Dataset entries:

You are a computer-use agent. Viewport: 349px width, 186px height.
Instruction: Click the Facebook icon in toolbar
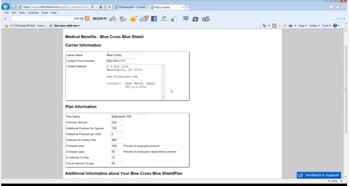click(x=154, y=19)
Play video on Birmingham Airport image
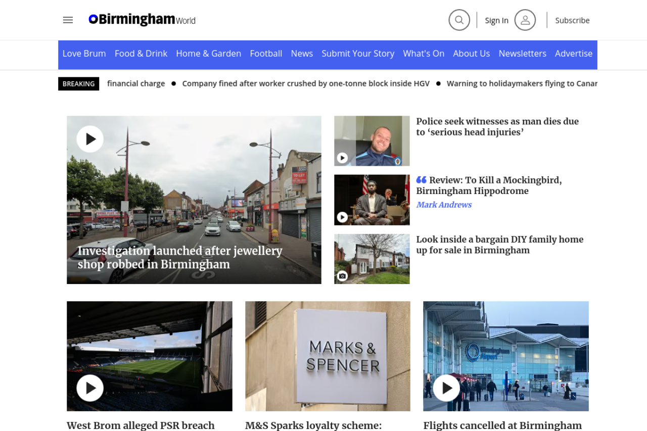Screen dimensions: 647x431 [x=446, y=388]
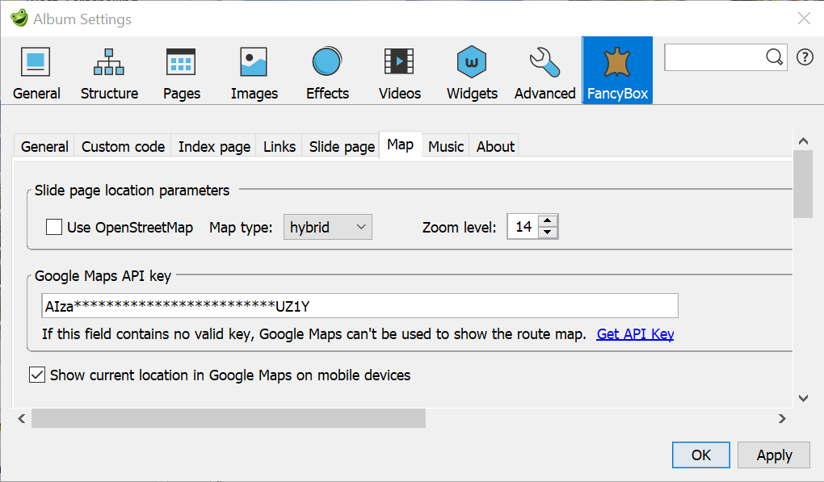824x482 pixels.
Task: Click the Google Maps API key field
Action: [x=359, y=306]
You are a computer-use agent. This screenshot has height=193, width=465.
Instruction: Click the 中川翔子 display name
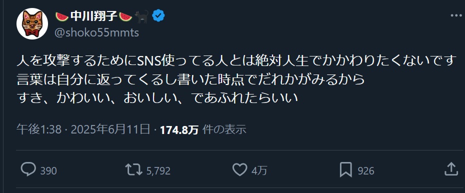[x=94, y=17]
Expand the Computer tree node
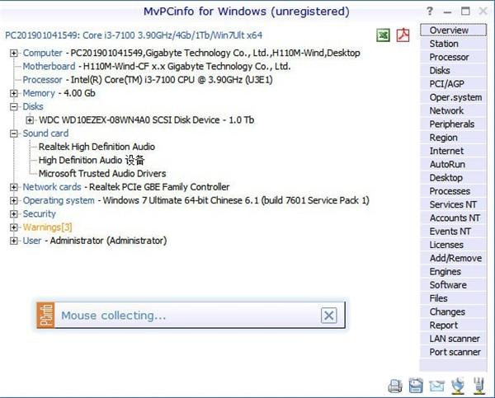Image resolution: width=495 pixels, height=398 pixels. pos(13,53)
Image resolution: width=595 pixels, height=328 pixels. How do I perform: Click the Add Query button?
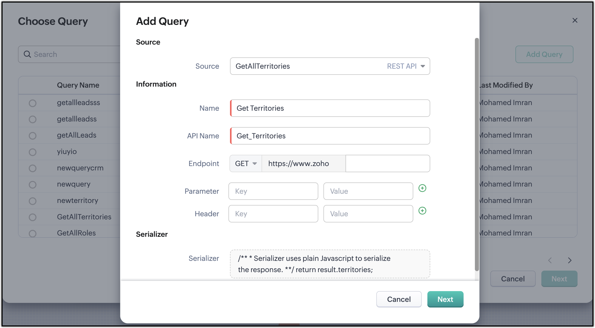pos(544,54)
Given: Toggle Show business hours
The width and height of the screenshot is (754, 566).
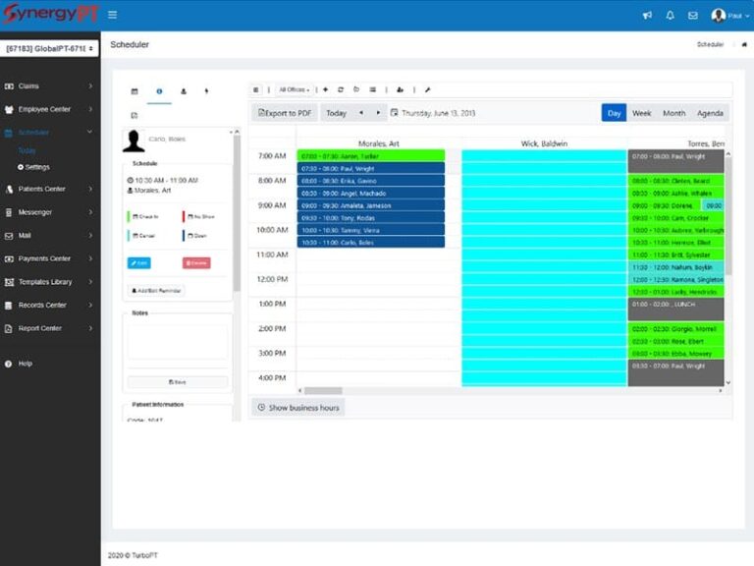Looking at the screenshot, I should click(x=298, y=407).
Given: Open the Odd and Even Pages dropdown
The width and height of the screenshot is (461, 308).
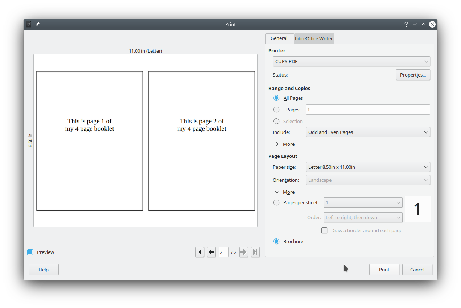Looking at the screenshot, I should (x=368, y=132).
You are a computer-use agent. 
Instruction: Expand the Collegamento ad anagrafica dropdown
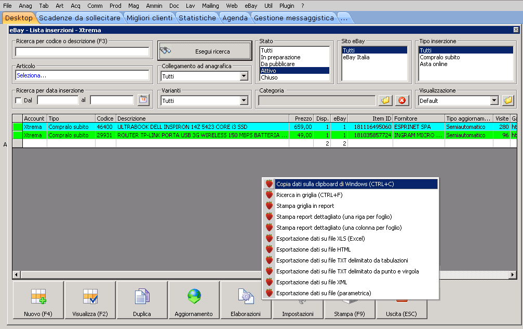coord(244,76)
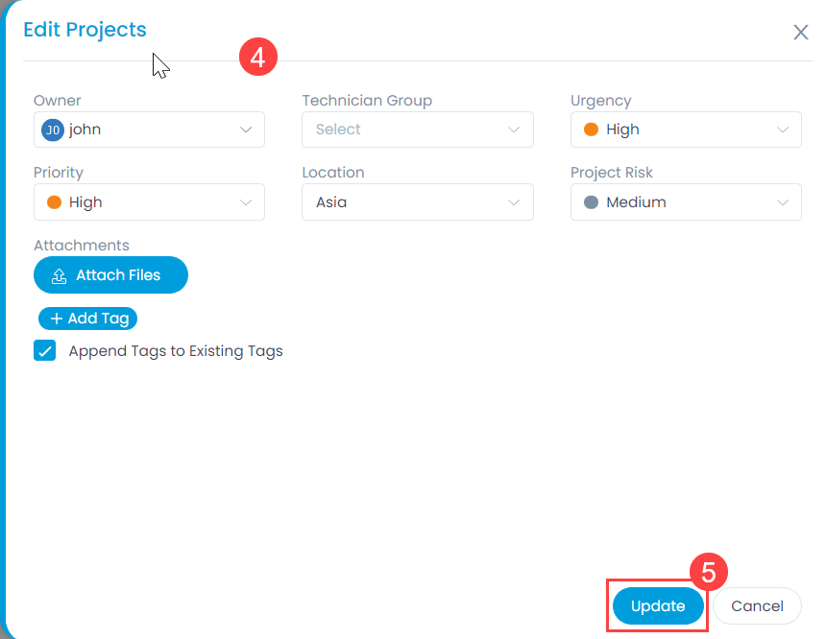
Task: Open the Priority dropdown chevron
Action: point(246,202)
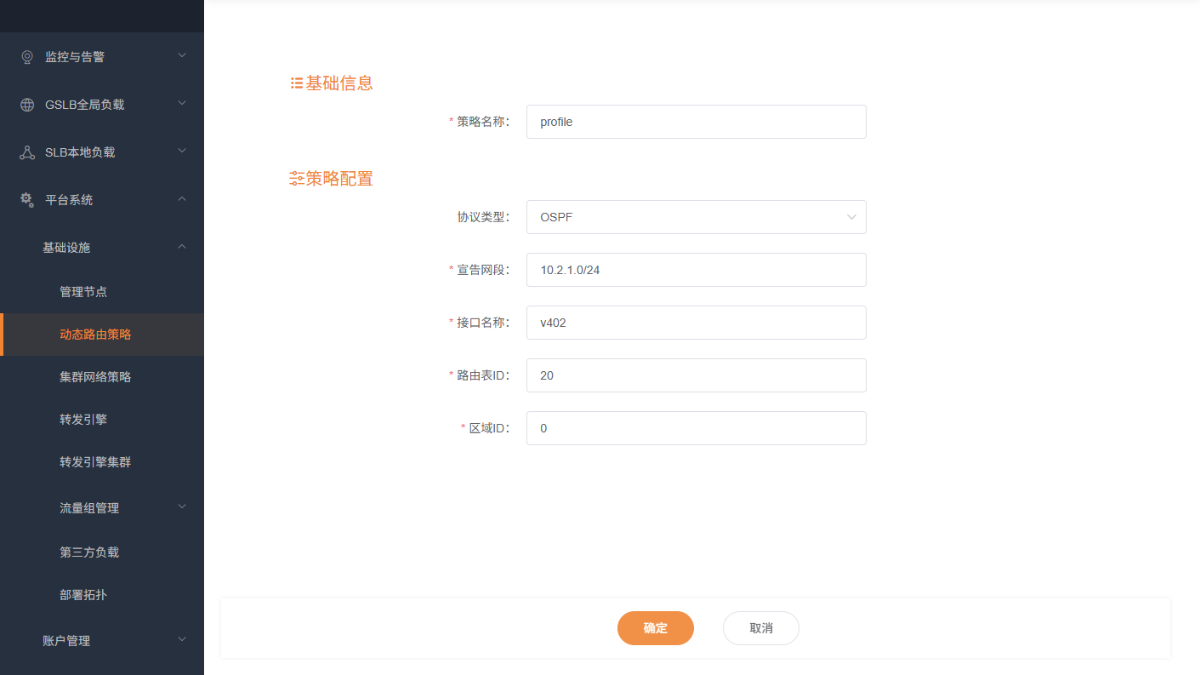Click the 策略名称 field containing profile
This screenshot has height=675, width=1200.
(x=696, y=122)
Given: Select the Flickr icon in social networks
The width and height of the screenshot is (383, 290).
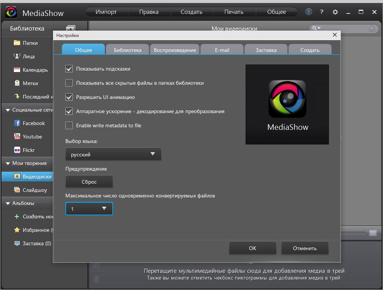Looking at the screenshot, I should [x=17, y=150].
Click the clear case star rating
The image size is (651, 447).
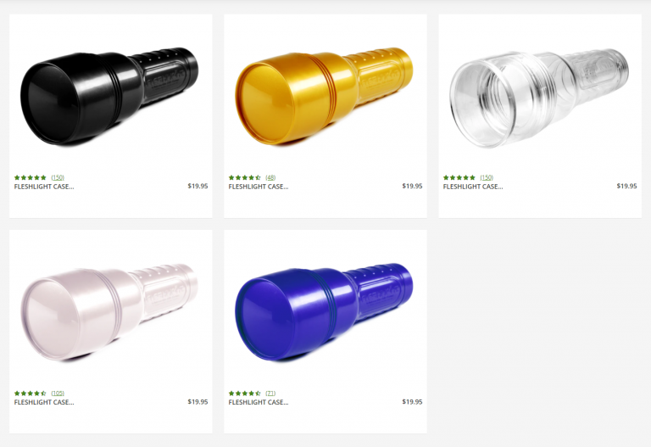pos(459,177)
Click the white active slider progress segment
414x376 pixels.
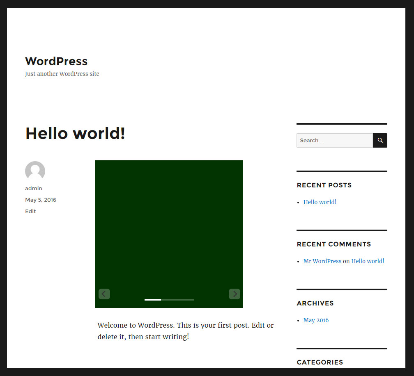(x=152, y=300)
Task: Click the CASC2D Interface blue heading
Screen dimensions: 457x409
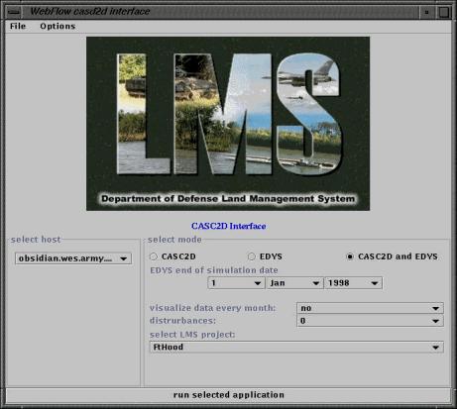Action: tap(228, 226)
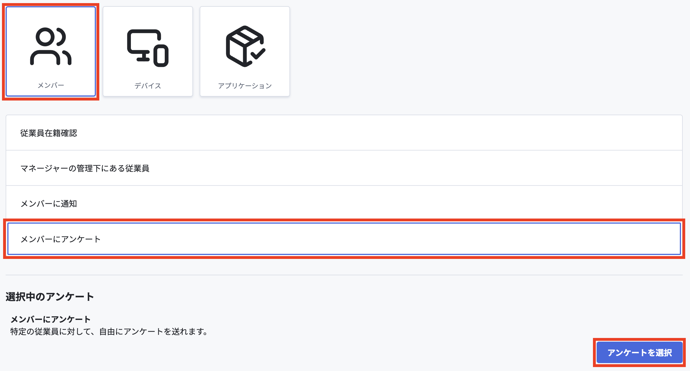690x371 pixels.
Task: Select the メンバー people icon
Action: coord(51,46)
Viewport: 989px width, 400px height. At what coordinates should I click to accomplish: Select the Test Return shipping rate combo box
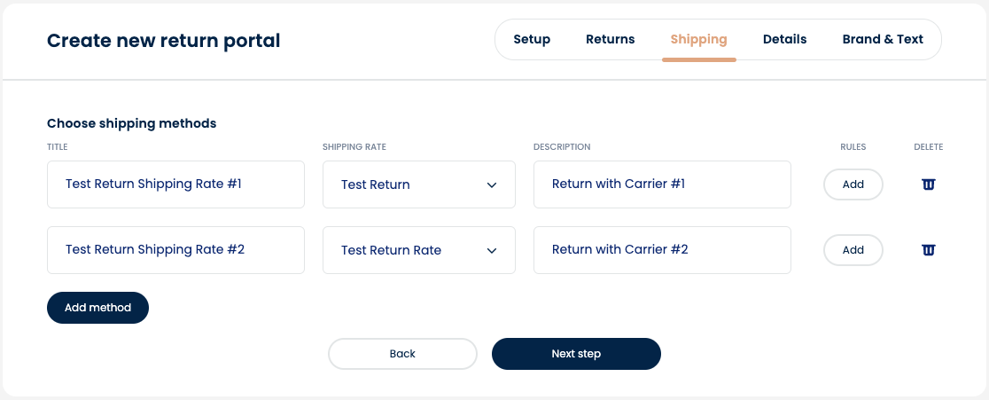coord(419,184)
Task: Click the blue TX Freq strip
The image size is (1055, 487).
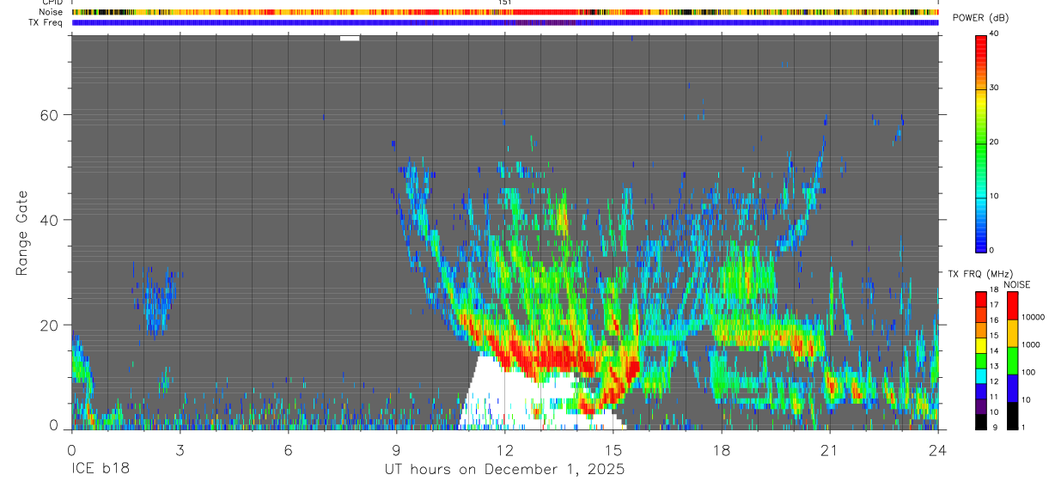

PROBLEM TO SOLVE ->
Once you have counted the lines of the data that contain the word "agent", please reply with that number alone.

TASK SOLUTION ->
3